What would you like to see from the second-generation COVID vaccines that would make them more feasible for global use?
I think for us the best vaccine is the vaccine that is available. I’ve said several times that you have to go with what you have, not what you need. And if that’s the AstraZeneca vaccine, let’s use that. But in my view, once the Johnson & Johnson vaccine becomes available it will be the best programmatically because there’s nothing as good as jabbing somebody once and not having them have to come back. You can also store it easily, so it has a lot of advantages in terms of vaccine rollout. But there is not one vaccine that will get us there. We will need to use a combination of vaccines to fight this war.

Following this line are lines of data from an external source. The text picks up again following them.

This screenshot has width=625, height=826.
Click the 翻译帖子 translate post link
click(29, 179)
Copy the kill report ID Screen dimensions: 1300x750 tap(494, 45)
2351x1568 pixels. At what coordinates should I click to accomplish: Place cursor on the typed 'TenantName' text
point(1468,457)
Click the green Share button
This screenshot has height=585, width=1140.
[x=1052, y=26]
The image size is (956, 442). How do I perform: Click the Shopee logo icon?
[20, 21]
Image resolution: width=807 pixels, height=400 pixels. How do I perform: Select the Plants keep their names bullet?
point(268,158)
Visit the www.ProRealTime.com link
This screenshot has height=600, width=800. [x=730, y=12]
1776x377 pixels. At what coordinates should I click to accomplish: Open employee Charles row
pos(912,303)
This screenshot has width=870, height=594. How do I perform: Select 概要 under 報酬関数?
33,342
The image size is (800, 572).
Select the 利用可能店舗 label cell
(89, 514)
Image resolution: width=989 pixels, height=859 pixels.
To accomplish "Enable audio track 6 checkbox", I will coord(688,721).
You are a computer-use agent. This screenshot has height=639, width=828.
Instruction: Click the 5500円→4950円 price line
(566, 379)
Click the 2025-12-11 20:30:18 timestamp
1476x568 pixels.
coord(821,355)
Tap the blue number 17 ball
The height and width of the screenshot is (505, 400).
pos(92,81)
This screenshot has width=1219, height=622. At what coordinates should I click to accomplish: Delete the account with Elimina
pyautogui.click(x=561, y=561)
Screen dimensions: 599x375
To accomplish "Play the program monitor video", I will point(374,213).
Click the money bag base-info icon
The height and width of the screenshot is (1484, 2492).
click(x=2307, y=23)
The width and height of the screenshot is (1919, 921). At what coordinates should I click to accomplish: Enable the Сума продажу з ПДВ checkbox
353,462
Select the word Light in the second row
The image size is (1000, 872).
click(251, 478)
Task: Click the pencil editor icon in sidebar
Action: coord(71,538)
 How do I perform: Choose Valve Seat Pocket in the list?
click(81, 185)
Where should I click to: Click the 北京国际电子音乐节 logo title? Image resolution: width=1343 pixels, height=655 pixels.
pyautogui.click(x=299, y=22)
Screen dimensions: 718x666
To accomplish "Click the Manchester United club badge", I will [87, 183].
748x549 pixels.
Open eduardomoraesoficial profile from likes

How has COVID changed your thinking about what the Africa CDC can do to prepare for future pandemics?
I think that the Africa CDC, as a young, specialized institution, needs to step back and be courageous. The current global architecture, which is very top down, was set up when the continent of Africa had 250 million people. Today, we are 1.3 billion people. I use this crude analogy to describe the situation: The house that your great grandparents built may years ago is probably a very different house than what you need today. You need to remodel it somehow so you can accommodate today’s family. That’s what we need to do. The architecture we settled on in 1947 after the Second World War is no longer working for us in developing countries. We need to have a global mechanism for health security, but we also need regional and national health security. We need to start by more effectively coordinating regional efforts and enhancing collaboration and communication within the regions. Then we’d also like to strengthen and empower the African CDC. You see what the Europeans are doing now with the European CDC — they are saying they need to be more empowered. The continent of Africa should be doing the same thing. It just takes political will and courage to make those things happen.